Na sexta leitura, Santo Tomás destaca os efeitos salutares deste Sacramento: os pecados são purificados, a força é renovada e a alma se alimenta da gordura dos dons espirituais. Esta Ceia é oferecida na Igreja tanto pelos vivos quanto pelos mortos, ordenada para a saúde de todos. A doçura gloriosa deste Sacramento é tão grande que ninguém pode descrevê-la plenamente: nela se bebe o conforto espiritual na própria fonte, e se faz memória do imenso amor de Cristo em Sua Paixão. Foi para gravar esse amor nos corações dos fiéis que, após celebrar a Páscoa com os discípulos, "sabendo Jesus que era chegada a sua hora de passar deste mundo para o Pai, tendo amado os seus que estavam no mundo, amou-os até o fim" (Jo 13,1) e instituiu este Sacramento, o perene "anúncio da sua morte até que ele venha" (1Cor 11,26), o cumprimento de todos os antigos tipos e figuras, o maior milagre que Ele jamais operou e a única grande alegria dos que agora sofrem, até que Ele venha e o coração deles se alegre, e a sua alegria ninguém lhes tire (Jo 16,22).

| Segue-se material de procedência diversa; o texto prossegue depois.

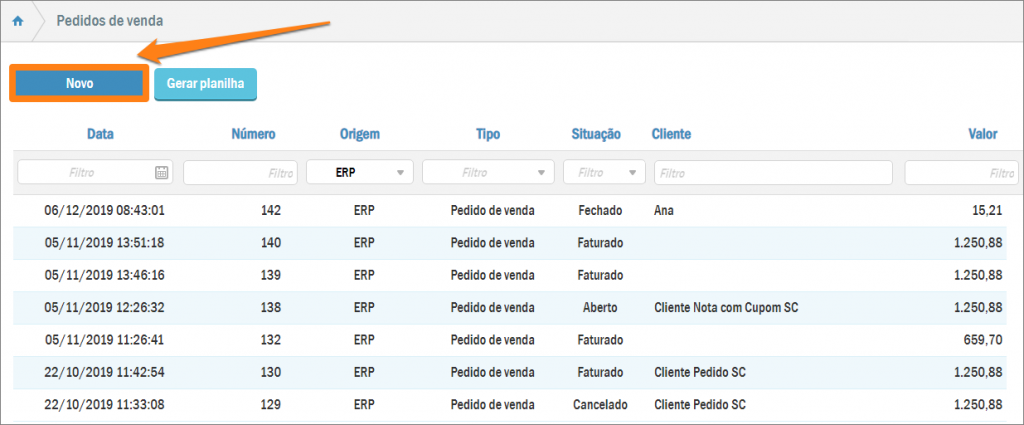The height and width of the screenshot is (425, 1024).
Task: Sort by the Data column header
Action: [100, 134]
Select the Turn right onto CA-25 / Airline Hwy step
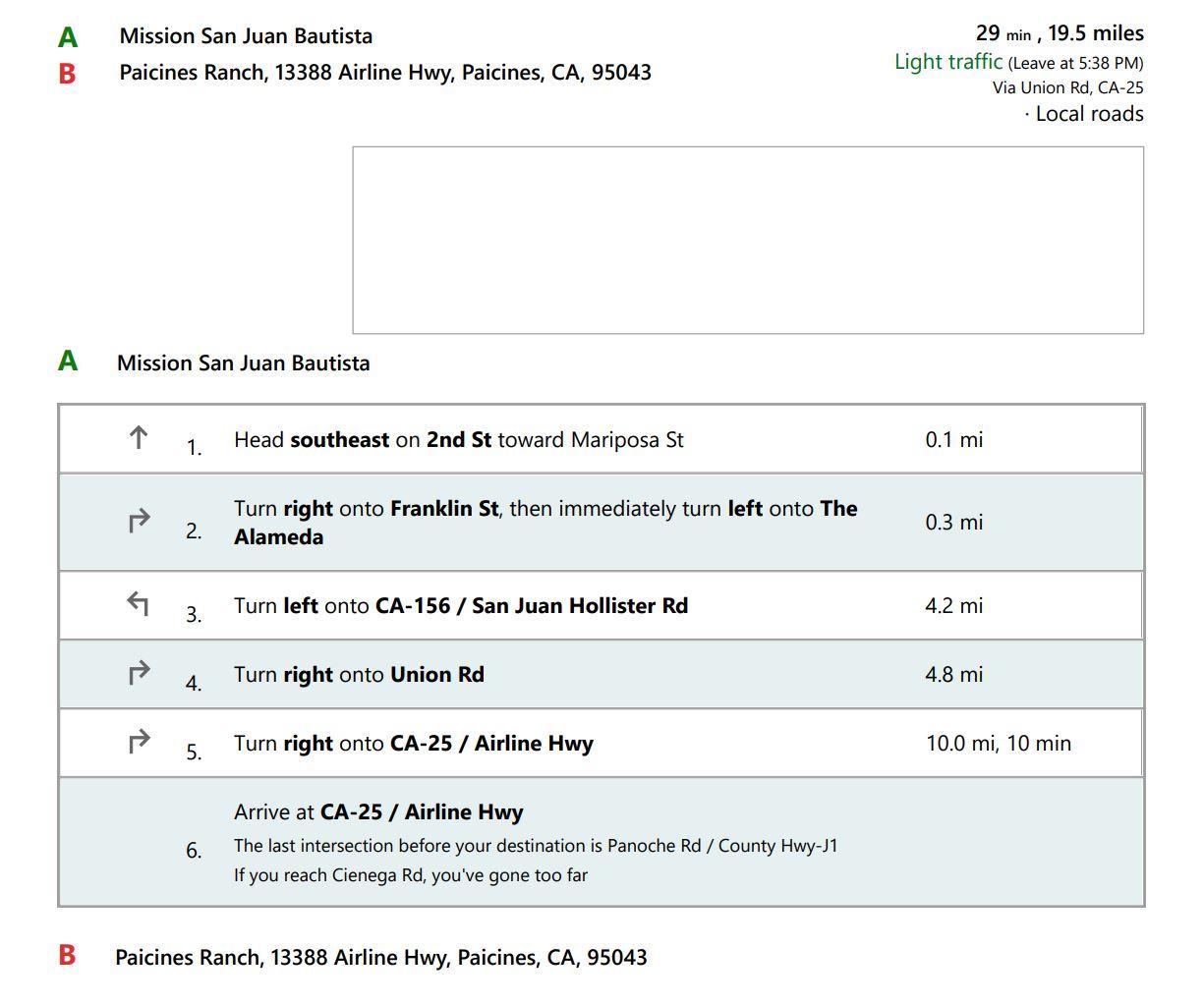Viewport: 1204px width, 1005px height. [x=601, y=743]
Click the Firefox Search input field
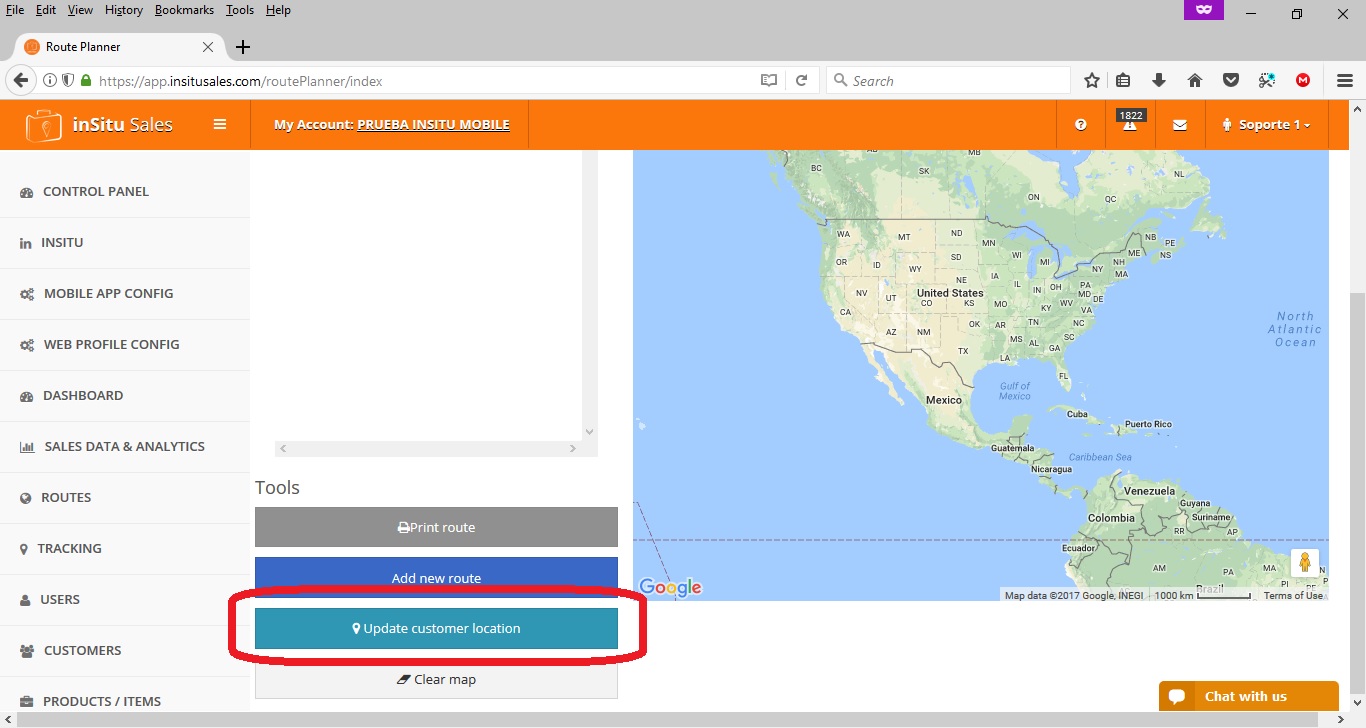The image size is (1366, 728). (x=955, y=81)
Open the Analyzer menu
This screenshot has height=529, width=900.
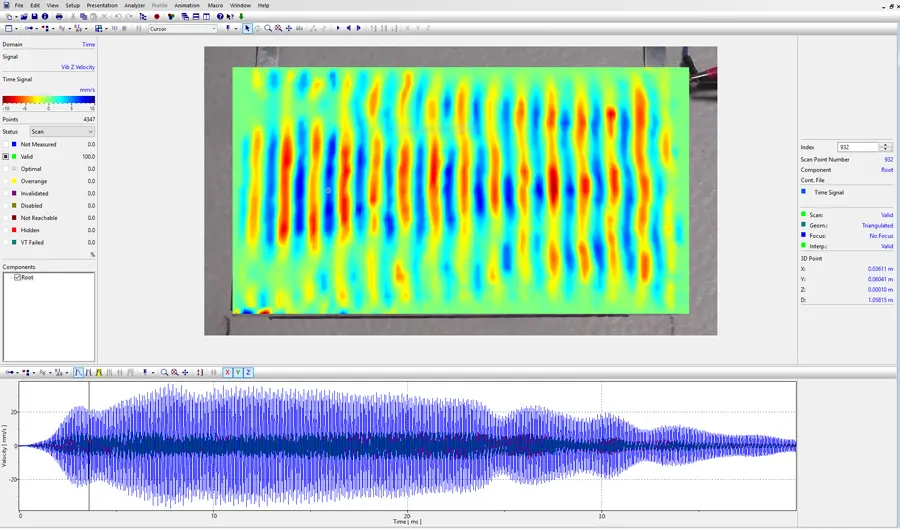click(134, 5)
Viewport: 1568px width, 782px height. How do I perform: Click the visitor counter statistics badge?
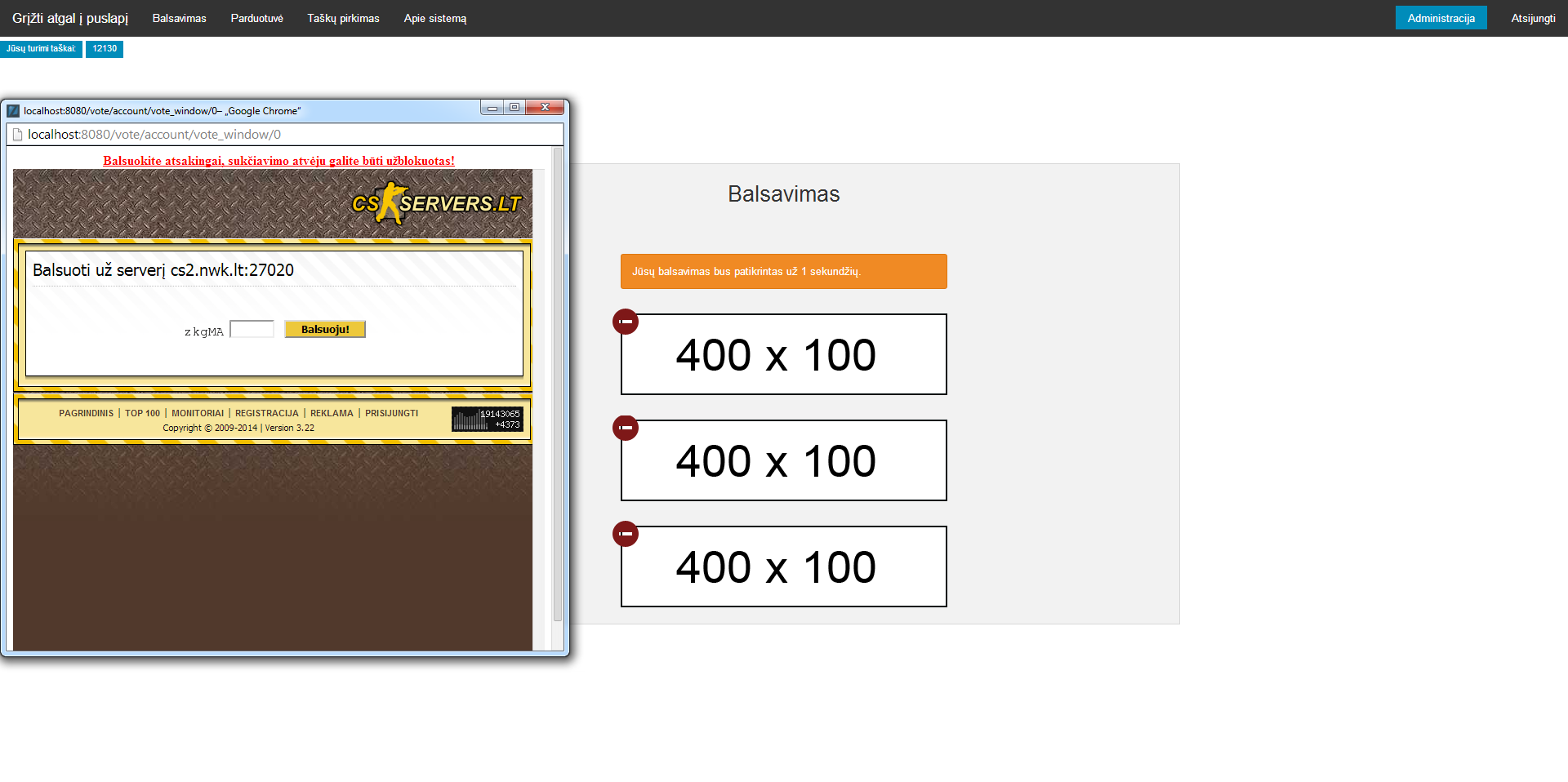(487, 419)
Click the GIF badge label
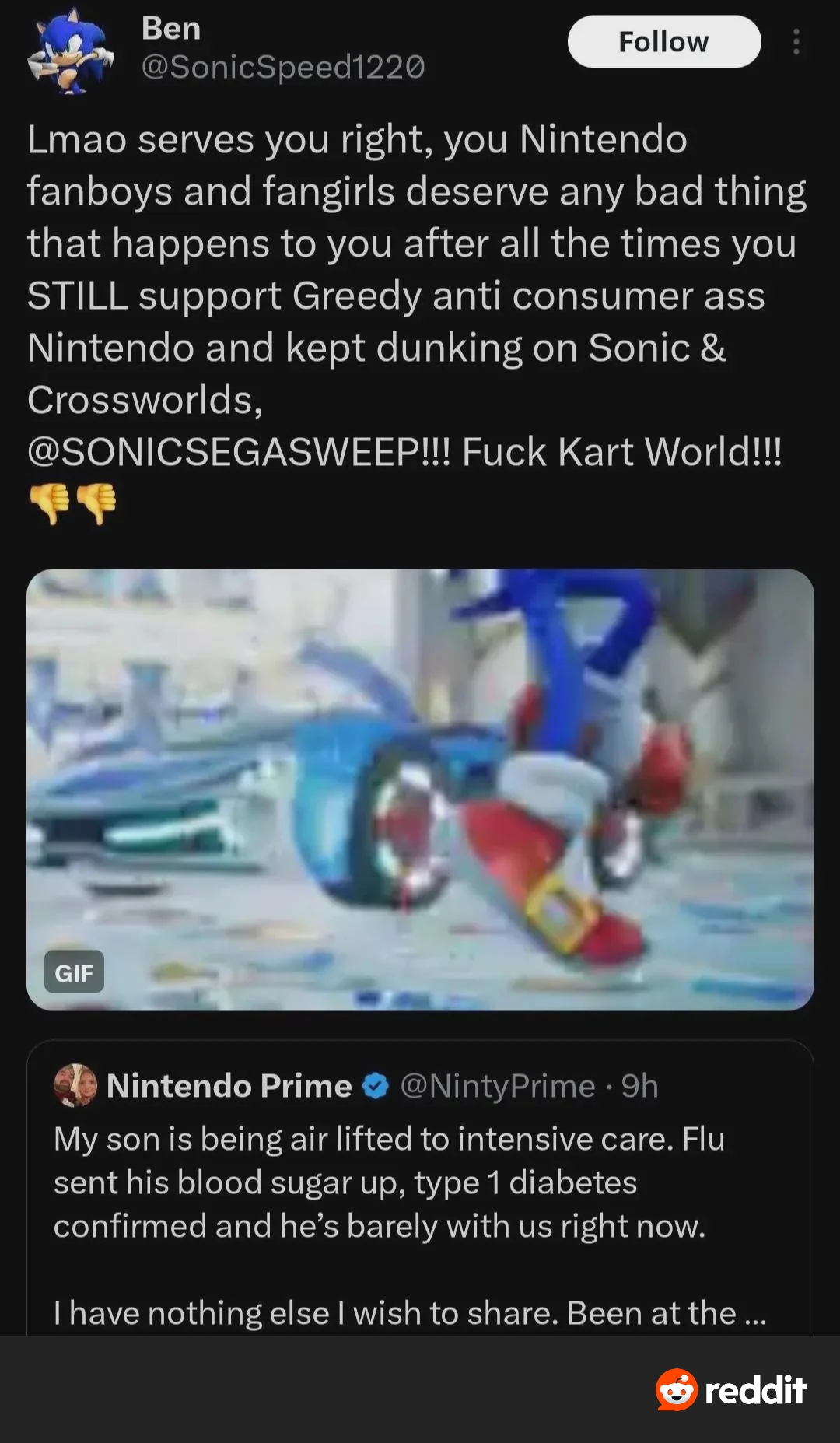Screen dimensions: 840x1443 click(x=74, y=972)
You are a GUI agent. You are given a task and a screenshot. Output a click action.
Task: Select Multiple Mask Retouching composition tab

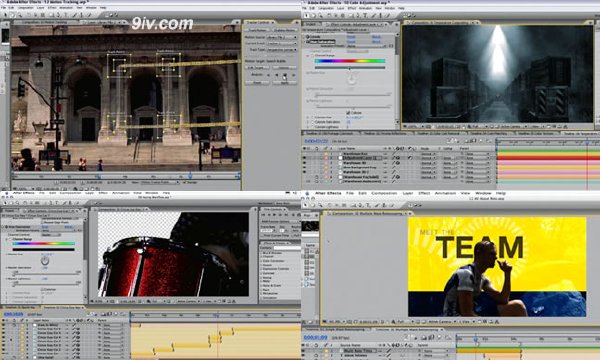[367, 213]
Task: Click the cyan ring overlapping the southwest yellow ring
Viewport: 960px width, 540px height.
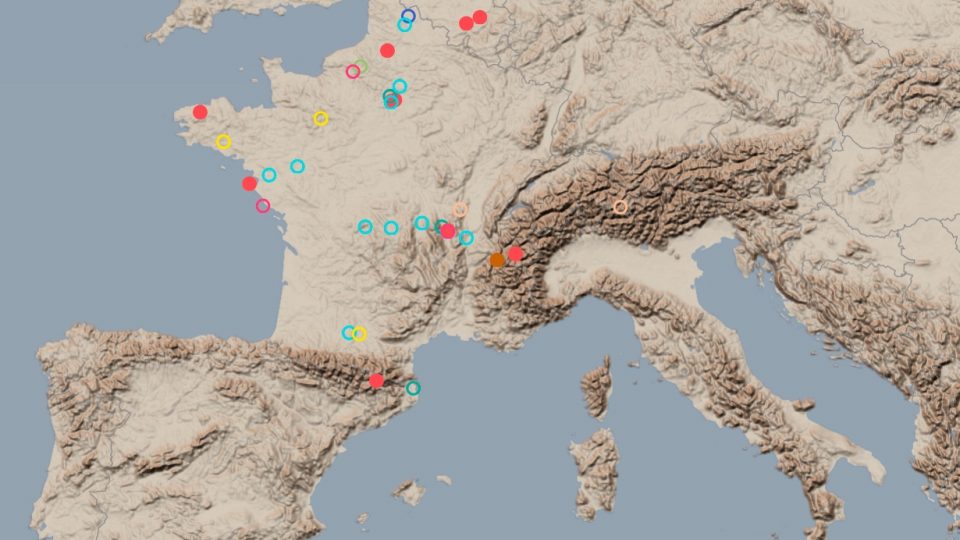Action: click(349, 332)
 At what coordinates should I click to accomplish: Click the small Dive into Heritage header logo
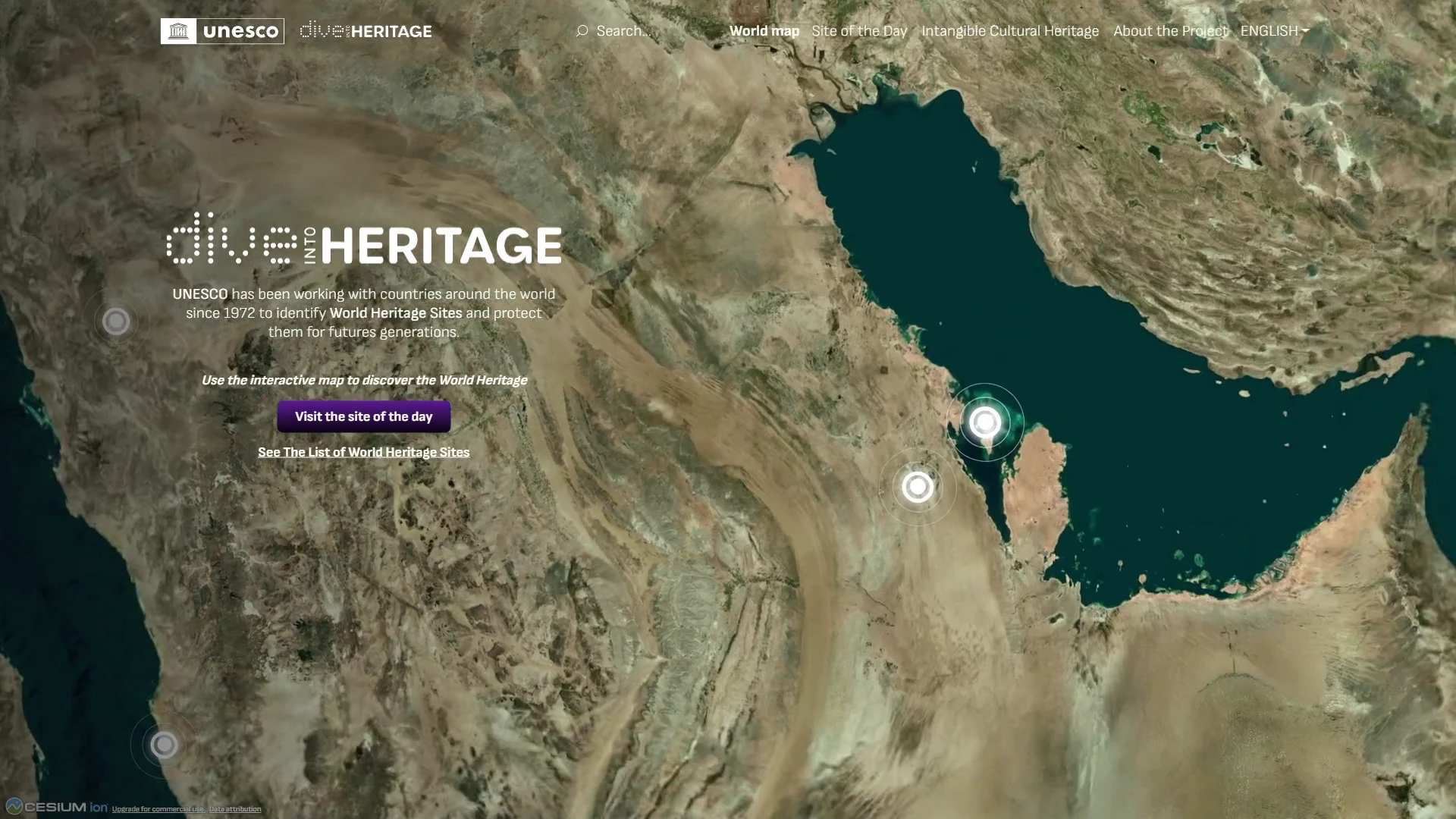pyautogui.click(x=366, y=31)
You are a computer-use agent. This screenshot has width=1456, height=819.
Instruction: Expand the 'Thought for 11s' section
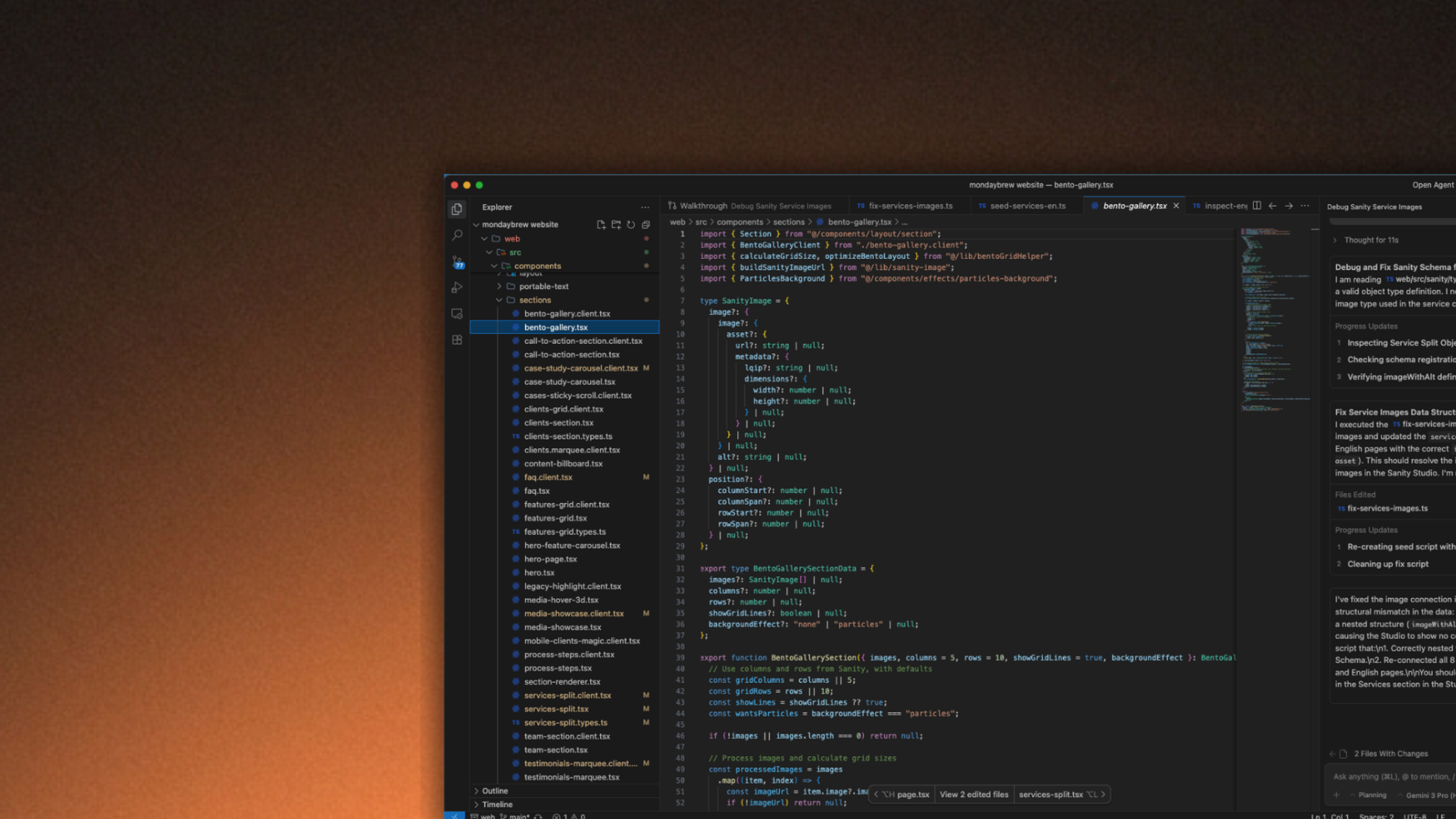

Na sétima leitura, Santo Agostinho, em seu Tratado 26 sobre o Evangelho de João, comenta a passagem "Minha carne é verdadeira comida e meu sangue é verdadeira bebida" (Jo 6,56-59). Ele explica que, pelo uso do alimento e da bebida, os homens desejam não ter mais fome nem sede (Ap 7,16), mas há um único Alimento e uma única Bebida que opera naqueles que dele se alimentam que "este corruptível se revista de incorrupção e este mortal se revista de imortalidade" (1Cor 15,53), ou seja, a comunhão com a assembleia e Igreja dos santos filhos de Deus, que são "guardados em perfeita paz" (Is 26,3) e são "todos um" (Jo 17,11), plena e totalmente. Por isso, como entenderam os homens de Deus antes de nós, o Senhor Jesus Cristo nos apresentou Seu Corpo e Seu Sangue sob a semelhança de coisas que, sendo muitas, se reduzem a uma: num só pão há muitos grãos de trigo, e num só cálice de vinho, o suco de muitas uvas. Assim, Ele nos dá a entender como se realiza o que disse, e como este Homem pode dar a Sua Carne para comer e o Seu Sangue para beber.
Na oitava leitura, Santo Agostinho conclui: "Quem come a minha carne e bebe o meu sangue permanece em mim e eu nele" (Jo 6,56). Portanto, permanecer em Cristo e tê-Lo habitando em nós é comer deste Pão e beber deste Cálice (1Cor 11,28). E aquele que não permanece em Cristo e em quem Cristo não permanece, sem dúvida alguma, não come espiritualmente a Sua Carne nem bebe o Seu Sangue, embora receba sacramentalmente o Sacramento para sua própria condenação. A Eucaristia é, assim, o vínculo de união com Cristo e com a Igreja, e exige de nós uma fé viva e uma vida de graça.